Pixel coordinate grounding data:
-=-=-=-=-

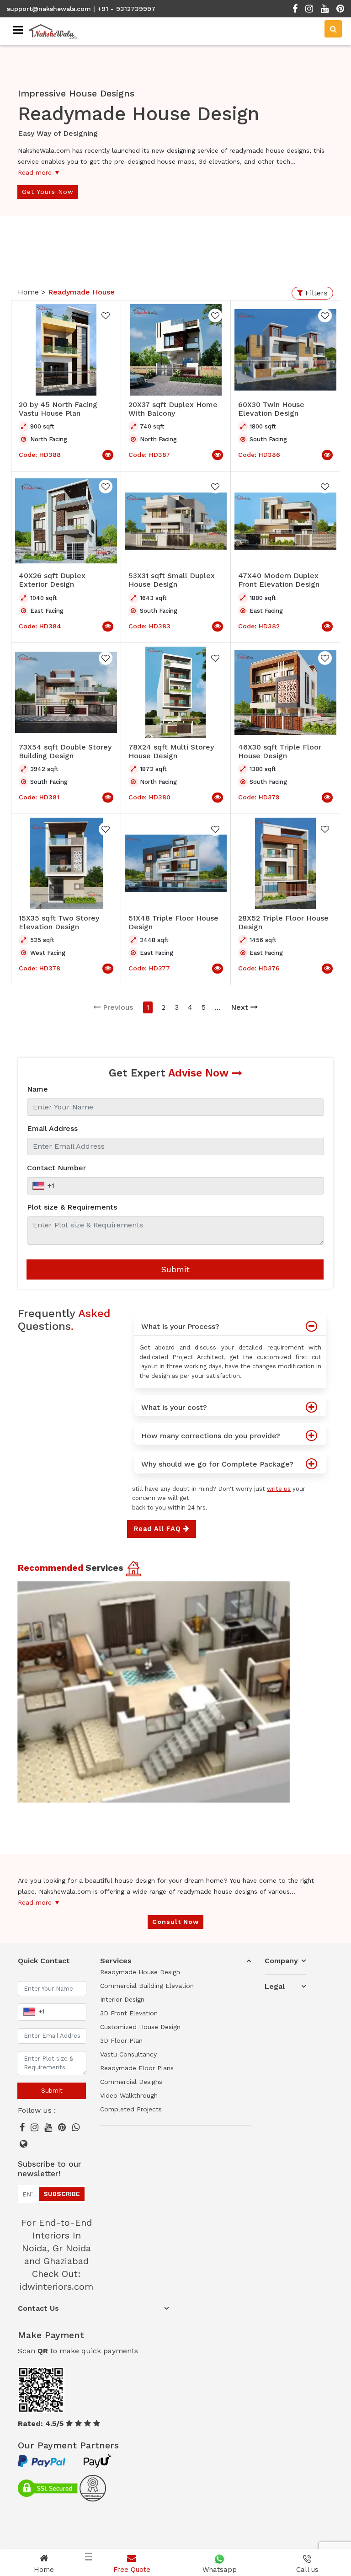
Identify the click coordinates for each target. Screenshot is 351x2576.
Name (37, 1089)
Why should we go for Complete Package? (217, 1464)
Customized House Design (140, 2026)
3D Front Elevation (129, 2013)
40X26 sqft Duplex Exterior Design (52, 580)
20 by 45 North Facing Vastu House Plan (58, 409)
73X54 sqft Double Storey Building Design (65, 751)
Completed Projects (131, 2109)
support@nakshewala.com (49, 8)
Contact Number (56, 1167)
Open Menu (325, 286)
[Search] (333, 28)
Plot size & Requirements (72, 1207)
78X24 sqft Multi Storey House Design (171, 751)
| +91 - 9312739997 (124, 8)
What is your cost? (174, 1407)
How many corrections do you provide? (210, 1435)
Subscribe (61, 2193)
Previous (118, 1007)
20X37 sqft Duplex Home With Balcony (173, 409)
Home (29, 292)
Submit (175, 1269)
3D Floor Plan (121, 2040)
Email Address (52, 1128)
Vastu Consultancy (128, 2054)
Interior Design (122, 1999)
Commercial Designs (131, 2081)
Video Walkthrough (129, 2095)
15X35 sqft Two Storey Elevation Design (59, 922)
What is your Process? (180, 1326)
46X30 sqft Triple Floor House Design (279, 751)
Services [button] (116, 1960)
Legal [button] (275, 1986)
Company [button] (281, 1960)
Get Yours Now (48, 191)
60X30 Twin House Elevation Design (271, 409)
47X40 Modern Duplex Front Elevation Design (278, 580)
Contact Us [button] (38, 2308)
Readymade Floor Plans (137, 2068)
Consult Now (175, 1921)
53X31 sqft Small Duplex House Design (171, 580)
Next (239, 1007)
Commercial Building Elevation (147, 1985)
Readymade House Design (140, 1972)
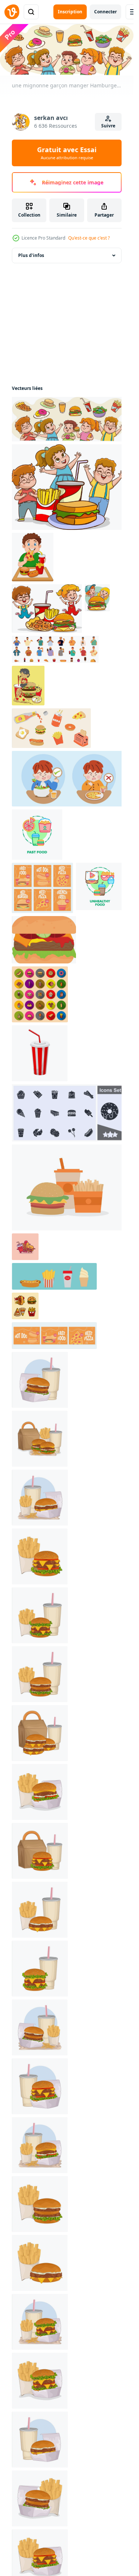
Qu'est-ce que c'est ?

-=-=-=-=-

PROBLEM DESCRIPTION: Every line of the data above should be returned exactly, with the pictures removed.

RESULT BELOW:
Identify the click coordinates for each target. Screenshot is 351x2576.
Name (37, 1089)
Why should we go for Complete Package? (217, 1464)
Customized House Design (140, 2026)
3D Front Elevation (129, 2013)
40X26 sqft Duplex Exterior Design (52, 580)
20 by 45 North Facing Vastu House Plan (58, 409)
73X54 sqft Double Storey Building Design (65, 751)
Completed Projects (131, 2109)
support@nakshewala.com (49, 8)
Contact Number (56, 1167)
Open Menu (325, 286)
[Search] (333, 28)
Plot size & Requirements (72, 1207)
78X24 sqft Multi Storey House Design (171, 751)
| +91 - 9312739997 (124, 8)
What is your cost? (174, 1407)
How many corrections do you provide? (210, 1435)
Subscribe (61, 2193)
Previous (118, 1007)
20X37 sqft Duplex Home With Balcony (173, 409)
Home (29, 292)
Submit (175, 1269)
3D Floor Plan (121, 2040)
Email Address (52, 1128)
Vastu Consultancy (128, 2054)
Interior Design (122, 1999)
Commercial Designs (131, 2081)
Video Walkthrough (129, 2095)
15X35 sqft Two Storey Elevation Design (59, 922)
What is your Process? (180, 1326)
46X30 sqft Triple Floor House Design (279, 751)
Services [button] (116, 1960)
Legal [button] (275, 1986)
Company [button] (281, 1960)
Get Yours Now (48, 191)
60X30 Twin House Elevation Design (271, 409)
47X40 Modern Duplex Front Elevation Design (278, 580)
Contact Us [button] (38, 2308)
Readymade Floor Plans (137, 2068)
Consult Now (175, 1921)
53X31 sqft Small Duplex House Design (171, 580)
Next (239, 1007)
Commercial Building Elevation (147, 1985)
Readymade House Design (140, 1972)
Qu'est-ce que c'est ?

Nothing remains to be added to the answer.